Democratic Sentinel, Volume 18, Number 16, Rensselaer, Jasper County, 4 May 1894 — NOTES AND COMMENTS. [ARTICLE]
NOTES AND COMMENTS.
After all, some of us are only a little ahead of the time. A French scientist says that in the near future whiskers will be universally worn. Farmers of Lincoln County, Neb., do not belong to the great army of the unemployed. They are kept busy fighting chicken thieves, and the Russian thistle simultaneously. They have their hands full. Australia has given up altogether the maintenance of foundling hospitals and orphan asylums and has substituted for this the system of placing children in private homes until such time as they are able to care for themselves.

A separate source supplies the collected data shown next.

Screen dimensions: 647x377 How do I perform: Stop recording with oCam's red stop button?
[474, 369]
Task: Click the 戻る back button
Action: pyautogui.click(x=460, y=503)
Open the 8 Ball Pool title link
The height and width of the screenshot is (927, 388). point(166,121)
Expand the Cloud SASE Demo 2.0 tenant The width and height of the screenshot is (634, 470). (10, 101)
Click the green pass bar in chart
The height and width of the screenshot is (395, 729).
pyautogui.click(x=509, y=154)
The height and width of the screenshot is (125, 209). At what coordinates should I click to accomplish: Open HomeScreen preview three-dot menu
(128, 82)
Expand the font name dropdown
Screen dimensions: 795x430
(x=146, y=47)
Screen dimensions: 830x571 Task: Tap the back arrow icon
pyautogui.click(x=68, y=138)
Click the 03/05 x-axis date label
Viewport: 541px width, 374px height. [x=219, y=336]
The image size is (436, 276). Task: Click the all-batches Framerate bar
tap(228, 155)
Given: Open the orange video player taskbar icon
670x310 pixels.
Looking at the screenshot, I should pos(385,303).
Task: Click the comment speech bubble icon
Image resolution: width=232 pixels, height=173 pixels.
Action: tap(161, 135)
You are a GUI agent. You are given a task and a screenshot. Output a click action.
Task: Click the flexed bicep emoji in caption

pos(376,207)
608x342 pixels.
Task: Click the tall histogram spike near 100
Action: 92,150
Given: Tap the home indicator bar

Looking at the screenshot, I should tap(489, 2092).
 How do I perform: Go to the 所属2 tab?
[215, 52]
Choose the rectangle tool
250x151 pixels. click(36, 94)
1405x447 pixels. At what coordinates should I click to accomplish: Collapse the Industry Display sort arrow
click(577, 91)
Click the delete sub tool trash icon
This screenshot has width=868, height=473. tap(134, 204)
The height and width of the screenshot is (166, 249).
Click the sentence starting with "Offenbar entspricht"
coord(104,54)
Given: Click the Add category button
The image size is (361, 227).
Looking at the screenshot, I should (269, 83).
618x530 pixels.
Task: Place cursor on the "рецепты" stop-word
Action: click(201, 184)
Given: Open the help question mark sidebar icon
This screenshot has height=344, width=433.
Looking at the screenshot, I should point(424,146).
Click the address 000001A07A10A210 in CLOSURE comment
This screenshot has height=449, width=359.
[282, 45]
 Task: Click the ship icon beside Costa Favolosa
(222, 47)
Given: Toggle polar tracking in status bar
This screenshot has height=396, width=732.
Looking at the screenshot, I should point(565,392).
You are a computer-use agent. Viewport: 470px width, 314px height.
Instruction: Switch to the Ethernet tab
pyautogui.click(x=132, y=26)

Nowhere else has economic forestry advanced so far as in Germany or France. Students of forestry in England finish their course of study by a visit of three months to the most suitable forests of Germany. These annual visits have developed into a system of apprenticeship, extending over five months, from the middle of April to the middle of September. British sea captains are trying to stir the sluggish British Government to take action with the United States Government in destroying the derelicts that threaten life and property in the North Atlantic. A petition urging such cooperation, signed by 830 captains, representing crews aggregating 30,000 men, and property worth £30,000,000, has just been presented to the First Lord of the Treasury.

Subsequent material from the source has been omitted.